Let’s get the questions out in the open

A basic expectations from UX researchers is that once they are equipped with the research questions, they talk to a certain number of consumers/ participants / users, analyze the qualitative and quantitative data, and then deliver the answers. Analyzing the data is a somewhat subjective, interpretative activity: there are no objective truths. Instead, as a researcher, you develop an understanding of your users’ needs, pain and delight points, attitudes and desires. You often discover something valuable that nobody has explicitly said. Like a prospector, you find the gold nuggets hidden behind the explicit verbiage. There are several frameworks for this process (grounded theory, thematically analysis, etc.) and it is understood to be the bread and butter of our work.

Less recognized is the process of defining the relevant research questions. This is where you need to look at your internal stakeholders (PMs, Designers, Content strategists, etc.) as your first group of users. You need to put in the same gold nugget prospecting and mining work as you will with your external users. In other words, you need to be as attentive to your stakeholders’ words as you are with your external users, and find the gold nugget questions behind the verbiage.

Erika Hall’s approach provides a good framework for that.

  1. Invite your stakeholders to brainstorm questions on a regular basis.

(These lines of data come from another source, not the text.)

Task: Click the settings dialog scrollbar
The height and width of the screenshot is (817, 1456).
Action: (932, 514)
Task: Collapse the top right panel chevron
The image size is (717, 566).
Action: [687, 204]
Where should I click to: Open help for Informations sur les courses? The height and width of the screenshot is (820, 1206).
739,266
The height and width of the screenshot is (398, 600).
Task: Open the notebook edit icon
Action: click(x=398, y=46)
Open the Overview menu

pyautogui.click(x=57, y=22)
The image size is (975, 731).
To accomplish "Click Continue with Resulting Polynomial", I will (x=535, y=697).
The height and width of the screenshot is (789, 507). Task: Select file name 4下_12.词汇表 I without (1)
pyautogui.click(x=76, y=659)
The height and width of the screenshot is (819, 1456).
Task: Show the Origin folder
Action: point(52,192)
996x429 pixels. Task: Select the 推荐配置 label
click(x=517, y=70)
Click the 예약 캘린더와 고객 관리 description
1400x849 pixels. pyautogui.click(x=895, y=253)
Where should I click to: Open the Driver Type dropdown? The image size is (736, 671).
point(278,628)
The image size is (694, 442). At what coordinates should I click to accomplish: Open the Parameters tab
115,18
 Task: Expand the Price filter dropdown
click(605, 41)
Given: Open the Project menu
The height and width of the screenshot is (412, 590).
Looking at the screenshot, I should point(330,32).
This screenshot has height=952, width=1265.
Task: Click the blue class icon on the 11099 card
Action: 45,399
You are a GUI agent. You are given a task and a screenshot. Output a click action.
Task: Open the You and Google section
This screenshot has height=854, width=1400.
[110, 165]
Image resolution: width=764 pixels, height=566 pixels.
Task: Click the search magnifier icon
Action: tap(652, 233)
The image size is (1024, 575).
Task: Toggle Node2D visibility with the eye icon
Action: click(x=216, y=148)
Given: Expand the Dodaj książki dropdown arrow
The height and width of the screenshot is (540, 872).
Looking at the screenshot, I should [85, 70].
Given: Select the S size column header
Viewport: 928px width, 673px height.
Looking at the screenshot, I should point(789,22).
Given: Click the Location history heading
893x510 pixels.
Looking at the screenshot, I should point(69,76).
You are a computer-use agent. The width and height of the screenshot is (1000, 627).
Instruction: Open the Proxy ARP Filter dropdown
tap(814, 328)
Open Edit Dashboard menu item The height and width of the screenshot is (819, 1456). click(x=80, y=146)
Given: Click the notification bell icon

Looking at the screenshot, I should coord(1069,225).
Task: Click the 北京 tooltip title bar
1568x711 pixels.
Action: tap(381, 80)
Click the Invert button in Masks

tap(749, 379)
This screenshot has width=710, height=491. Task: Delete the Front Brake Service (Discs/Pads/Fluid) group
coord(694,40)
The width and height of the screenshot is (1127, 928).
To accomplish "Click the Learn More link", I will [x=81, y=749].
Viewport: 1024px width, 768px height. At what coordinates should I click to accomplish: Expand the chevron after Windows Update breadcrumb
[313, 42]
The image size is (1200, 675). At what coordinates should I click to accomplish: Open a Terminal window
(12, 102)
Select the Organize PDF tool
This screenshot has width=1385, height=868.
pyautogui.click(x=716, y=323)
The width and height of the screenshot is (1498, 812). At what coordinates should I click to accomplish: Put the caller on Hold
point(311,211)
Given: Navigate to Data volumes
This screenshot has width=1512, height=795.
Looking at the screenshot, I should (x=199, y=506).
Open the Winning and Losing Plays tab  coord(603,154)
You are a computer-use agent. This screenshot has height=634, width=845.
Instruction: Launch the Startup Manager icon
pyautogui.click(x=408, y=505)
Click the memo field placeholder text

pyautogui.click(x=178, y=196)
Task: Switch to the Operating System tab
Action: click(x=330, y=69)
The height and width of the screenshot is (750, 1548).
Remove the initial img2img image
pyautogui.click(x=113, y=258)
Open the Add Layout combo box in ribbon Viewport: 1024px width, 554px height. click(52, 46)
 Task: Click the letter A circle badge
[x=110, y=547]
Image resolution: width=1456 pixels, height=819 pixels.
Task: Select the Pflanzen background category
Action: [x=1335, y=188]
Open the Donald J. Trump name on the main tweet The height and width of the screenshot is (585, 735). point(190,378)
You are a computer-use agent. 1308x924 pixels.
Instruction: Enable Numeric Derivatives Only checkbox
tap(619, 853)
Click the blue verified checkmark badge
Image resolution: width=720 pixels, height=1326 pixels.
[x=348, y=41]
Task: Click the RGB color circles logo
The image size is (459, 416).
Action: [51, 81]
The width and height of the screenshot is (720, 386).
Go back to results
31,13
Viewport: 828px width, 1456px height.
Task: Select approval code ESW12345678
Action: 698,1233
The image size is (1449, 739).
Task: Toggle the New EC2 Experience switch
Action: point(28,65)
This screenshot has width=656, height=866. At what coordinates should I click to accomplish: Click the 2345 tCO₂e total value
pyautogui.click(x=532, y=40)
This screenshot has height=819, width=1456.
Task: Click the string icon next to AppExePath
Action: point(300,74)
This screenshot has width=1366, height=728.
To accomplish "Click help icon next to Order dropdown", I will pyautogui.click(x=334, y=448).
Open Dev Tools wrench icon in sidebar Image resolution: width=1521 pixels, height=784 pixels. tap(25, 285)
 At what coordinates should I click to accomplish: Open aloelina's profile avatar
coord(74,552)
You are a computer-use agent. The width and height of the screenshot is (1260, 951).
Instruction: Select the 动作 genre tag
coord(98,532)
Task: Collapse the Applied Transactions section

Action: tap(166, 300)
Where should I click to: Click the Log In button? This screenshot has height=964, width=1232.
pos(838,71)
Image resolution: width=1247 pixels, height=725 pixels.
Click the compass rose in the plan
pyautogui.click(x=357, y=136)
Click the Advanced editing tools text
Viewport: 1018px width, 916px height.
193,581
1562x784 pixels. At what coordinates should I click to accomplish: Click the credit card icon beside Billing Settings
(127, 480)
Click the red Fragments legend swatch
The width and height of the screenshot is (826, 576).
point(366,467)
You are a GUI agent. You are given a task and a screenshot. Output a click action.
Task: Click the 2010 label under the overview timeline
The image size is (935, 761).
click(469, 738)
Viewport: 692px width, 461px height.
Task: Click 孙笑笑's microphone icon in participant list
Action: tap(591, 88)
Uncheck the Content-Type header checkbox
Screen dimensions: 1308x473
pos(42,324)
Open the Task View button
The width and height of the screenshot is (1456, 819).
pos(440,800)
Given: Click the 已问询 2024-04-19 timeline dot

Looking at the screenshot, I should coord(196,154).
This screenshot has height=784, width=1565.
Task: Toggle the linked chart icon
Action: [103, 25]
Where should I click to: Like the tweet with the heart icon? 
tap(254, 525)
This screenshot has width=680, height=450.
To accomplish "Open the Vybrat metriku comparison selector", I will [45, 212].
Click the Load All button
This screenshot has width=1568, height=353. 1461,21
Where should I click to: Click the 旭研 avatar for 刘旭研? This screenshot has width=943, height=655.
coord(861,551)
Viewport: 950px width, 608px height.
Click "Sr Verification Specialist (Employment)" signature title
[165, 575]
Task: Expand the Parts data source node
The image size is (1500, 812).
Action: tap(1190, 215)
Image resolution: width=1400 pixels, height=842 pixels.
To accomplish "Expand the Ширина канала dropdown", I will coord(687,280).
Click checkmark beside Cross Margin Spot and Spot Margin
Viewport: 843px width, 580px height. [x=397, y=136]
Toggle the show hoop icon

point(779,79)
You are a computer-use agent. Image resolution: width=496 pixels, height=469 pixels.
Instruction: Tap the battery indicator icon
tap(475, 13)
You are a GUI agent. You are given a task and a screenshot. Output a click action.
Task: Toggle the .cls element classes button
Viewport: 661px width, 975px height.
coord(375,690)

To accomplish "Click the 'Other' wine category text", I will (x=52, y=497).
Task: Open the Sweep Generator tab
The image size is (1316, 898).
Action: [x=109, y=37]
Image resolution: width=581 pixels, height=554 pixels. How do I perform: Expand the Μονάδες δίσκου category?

Instead of the usual idea dump, participants are invited to contribute questions that stem from either “a lack of clarity or a wellspring of curiosity”.

2. Then, as a group, discuss which questions are high priority versus less risky to let them go unanswered, and which questions are the stakeholders the most in the dark about. This enables the team members to have a shared understanding and also to prioritize research.

3. Rinse and repeat. When done on a regular basis, team members get used to the idea that they are not expected to have all the answers. It is OK to not know something and have the humility and curiosity to seek answers.